Stored dataset items
━━━

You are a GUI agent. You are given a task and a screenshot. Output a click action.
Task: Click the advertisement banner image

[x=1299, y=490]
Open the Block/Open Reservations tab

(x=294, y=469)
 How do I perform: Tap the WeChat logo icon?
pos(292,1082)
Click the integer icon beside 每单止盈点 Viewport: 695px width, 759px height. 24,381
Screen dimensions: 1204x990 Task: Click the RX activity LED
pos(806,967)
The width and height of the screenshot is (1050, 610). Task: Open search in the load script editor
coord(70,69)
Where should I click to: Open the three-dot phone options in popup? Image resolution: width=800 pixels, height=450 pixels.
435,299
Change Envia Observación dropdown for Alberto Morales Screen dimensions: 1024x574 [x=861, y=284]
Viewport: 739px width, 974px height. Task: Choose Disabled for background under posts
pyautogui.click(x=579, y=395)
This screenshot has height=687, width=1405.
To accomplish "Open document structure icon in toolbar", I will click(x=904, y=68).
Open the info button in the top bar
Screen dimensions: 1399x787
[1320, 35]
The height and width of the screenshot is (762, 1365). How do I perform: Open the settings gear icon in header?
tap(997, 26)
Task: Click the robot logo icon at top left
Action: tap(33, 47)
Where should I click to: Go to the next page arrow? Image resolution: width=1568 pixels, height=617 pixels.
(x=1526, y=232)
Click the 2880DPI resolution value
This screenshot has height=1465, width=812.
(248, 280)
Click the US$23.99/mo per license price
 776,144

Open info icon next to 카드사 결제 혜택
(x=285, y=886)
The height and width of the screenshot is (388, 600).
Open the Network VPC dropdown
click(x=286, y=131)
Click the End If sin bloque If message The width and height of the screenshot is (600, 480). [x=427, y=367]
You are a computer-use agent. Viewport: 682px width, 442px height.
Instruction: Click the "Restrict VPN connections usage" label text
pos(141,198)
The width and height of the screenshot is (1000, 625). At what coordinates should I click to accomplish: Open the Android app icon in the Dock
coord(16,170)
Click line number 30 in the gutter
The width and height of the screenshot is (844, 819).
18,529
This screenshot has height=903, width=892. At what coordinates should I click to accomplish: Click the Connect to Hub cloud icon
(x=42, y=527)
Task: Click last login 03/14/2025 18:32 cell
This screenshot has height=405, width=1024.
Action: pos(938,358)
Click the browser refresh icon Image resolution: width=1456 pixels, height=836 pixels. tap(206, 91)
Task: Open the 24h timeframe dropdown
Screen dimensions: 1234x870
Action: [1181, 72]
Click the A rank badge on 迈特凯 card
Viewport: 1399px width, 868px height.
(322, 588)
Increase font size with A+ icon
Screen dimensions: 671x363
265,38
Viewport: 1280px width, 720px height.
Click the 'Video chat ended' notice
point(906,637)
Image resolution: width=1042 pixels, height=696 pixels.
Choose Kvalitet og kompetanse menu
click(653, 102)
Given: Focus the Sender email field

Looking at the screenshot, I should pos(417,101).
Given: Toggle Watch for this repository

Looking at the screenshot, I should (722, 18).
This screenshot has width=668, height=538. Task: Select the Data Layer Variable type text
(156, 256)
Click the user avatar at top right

━━━

• [EXERCISE DETAILS]: Copy out all the entries exactly once more.

• [ANSWER AREA]:
You are a GUI agent. You are given a task and a screenshot. Output a click action.
Task: Click the advertisement banner image

[x=1299, y=490]
Open the Block/Open Reservations tab

(x=294, y=469)
 How do I perform: Tap the WeChat logo icon?
pos(292,1082)
Click the integer icon beside 每单止盈点 Viewport: 695px width, 759px height. 24,381
Screen dimensions: 1204x990 Task: Click the RX activity LED
pos(806,967)
The width and height of the screenshot is (1050, 610). Task: Open search in the load script editor
coord(70,69)
Where should I click to: Open the three-dot phone options in popup? Image resolution: width=800 pixels, height=450 pixels.
435,299
Change Envia Observación dropdown for Alberto Morales Screen dimensions: 1024x574 [x=861, y=284]
Viewport: 739px width, 974px height. Task: Choose Disabled for background under posts
pyautogui.click(x=579, y=395)
This screenshot has height=687, width=1405.
To accomplish "Open document structure icon in toolbar", I will click(x=904, y=68).
Open the info button in the top bar
Screen dimensions: 1399x787
[1320, 35]
The height and width of the screenshot is (762, 1365). How do I perform: Open the settings gear icon in header?
tap(997, 26)
Task: Click the robot logo icon at top left
Action: tap(33, 47)
Where should I click to: Go to the next page arrow? Image resolution: width=1568 pixels, height=617 pixels.
(x=1526, y=232)
Click the 2880DPI resolution value
This screenshot has height=1465, width=812.
(248, 280)
Click the US$23.99/mo per license price
 776,144

Open info icon next to 카드사 결제 혜택
(x=285, y=886)
The height and width of the screenshot is (388, 600).
Open the Network VPC dropdown
click(x=286, y=131)
Click the End If sin bloque If message The width and height of the screenshot is (600, 480). [x=427, y=367]
You are a computer-use agent. Viewport: 682px width, 442px height.
Instruction: Click the "Restrict VPN connections usage" label text
pos(141,198)
The width and height of the screenshot is (1000, 625). At what coordinates should I click to accomplish: Open the Android app icon in the Dock
coord(16,170)
Click line number 30 in the gutter
The width and height of the screenshot is (844, 819).
18,529
This screenshot has height=903, width=892. At what coordinates should I click to accomplish: Click the Connect to Hub cloud icon
(x=42, y=527)
Task: Click last login 03/14/2025 18:32 cell
This screenshot has height=405, width=1024.
Action: pos(938,358)
Click the browser refresh icon Image resolution: width=1456 pixels, height=836 pixels. tap(206, 91)
Task: Open the 24h timeframe dropdown
Screen dimensions: 1234x870
Action: [1181, 72]
Click the A rank badge on 迈特凯 card
Viewport: 1399px width, 868px height.
(322, 588)
Increase font size with A+ icon
Screen dimensions: 671x363
265,38
Viewport: 1280px width, 720px height.
Click the 'Video chat ended' notice
point(906,637)
Image resolution: width=1042 pixels, height=696 pixels.
Choose Kvalitet og kompetanse menu
click(653, 102)
Given: Focus the Sender email field

Looking at the screenshot, I should pos(417,101).
Given: Toggle Watch for this repository

Looking at the screenshot, I should (722, 18).
This screenshot has width=668, height=538. Task: Select the Data Layer Variable type text
(156, 256)
Click the user avatar at top right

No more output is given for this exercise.